The difference when Agile Triangle methodology is practiced can be seen as follows:
- Scope Versus Value
The scope of the project is important. It defines as well as outlines your project. One would think that if you are in Agile management your project scope should also include value, wouldn't you? In fact, your project value includes the scope at different levels and not just at the definition. Even though agile management can offer a lot of flexibility, too much of it isn't always the best thing.
- Schedule Versus Constraints
Project schedules are usually fast and hard rules that you'll need to stick to, however, change will always occur. Defining constraints will help you with schedules and timelines within that particular project. The Agile triangle strategy concentrates on redefining scheduling rather than utilizing constraints.
- Cost Versus Quality
Is the project's quality really represented by how much the project costs? The agile triangle school of thought is that quality should not be the project's end and only result. You should rather be concentrating on producing your desired quality and effect using flexible overall cost structures. Simple as that, so to speak, however, it's usually never easier said than done.
Is The Agile Version Better Than the Conventional Method?
As alluded in the previous sections of this article, the project requirement in traditional projects is determined upfront with a precise level of detail.
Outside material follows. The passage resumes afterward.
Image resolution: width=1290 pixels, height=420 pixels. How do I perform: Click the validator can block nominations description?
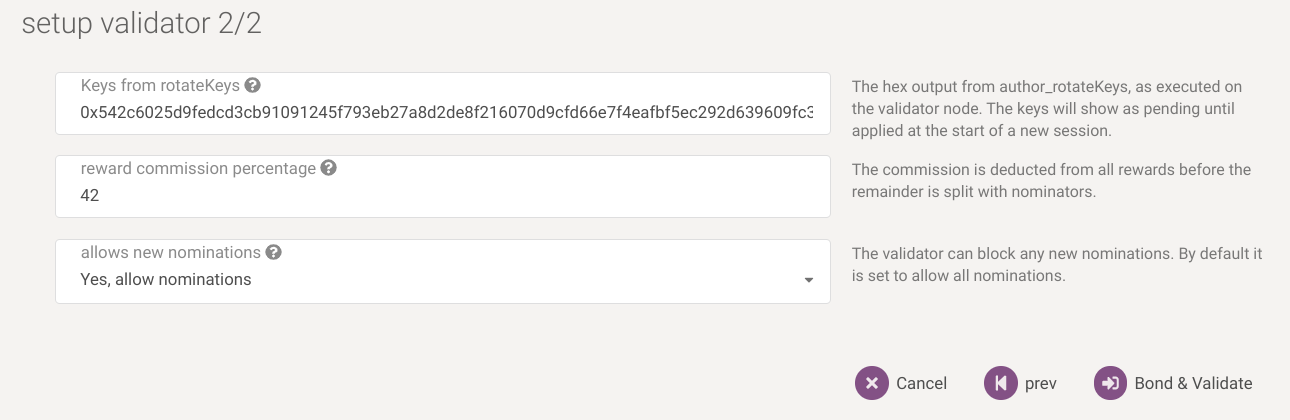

Fixing a particular scope, time and cost help in setting your project up for failure.
This is due to the fact that when your timeline begins to approach its end or the budget looks to be running out you'll inevitably be forced to have to de-scope something which means leaving inventory behind and delivering less than what was originally specified upfront.
The principles that the Agile framework uses turns all this upside down, by avoiding to concentrate on specified upfront details which usually cause the unexpected end results or products that deliver less than what they were supposed to.
The main objectives here is producing a vision that is well defined, decomposition of that vision into themes and then elaborating more specific feature details based on those themes' priorities.
Finally, the features with the highest priorities turned into stories while the stories with the highest priority turned into technical designs which all this then helps in the production of properly working software.
This is the major reason why most IT professionals in Agile software development think that this technique is the better option.
When it comes down to it, Agile triangle edges out the Iron Triangle as being the better and more effective management and working approach in today's software development world. However, if you can fully understand both the approaches then the better for you for that will only help to make you a more efficient worker. Hopefully, this article has opened your eyes to something you may not have realized just yet.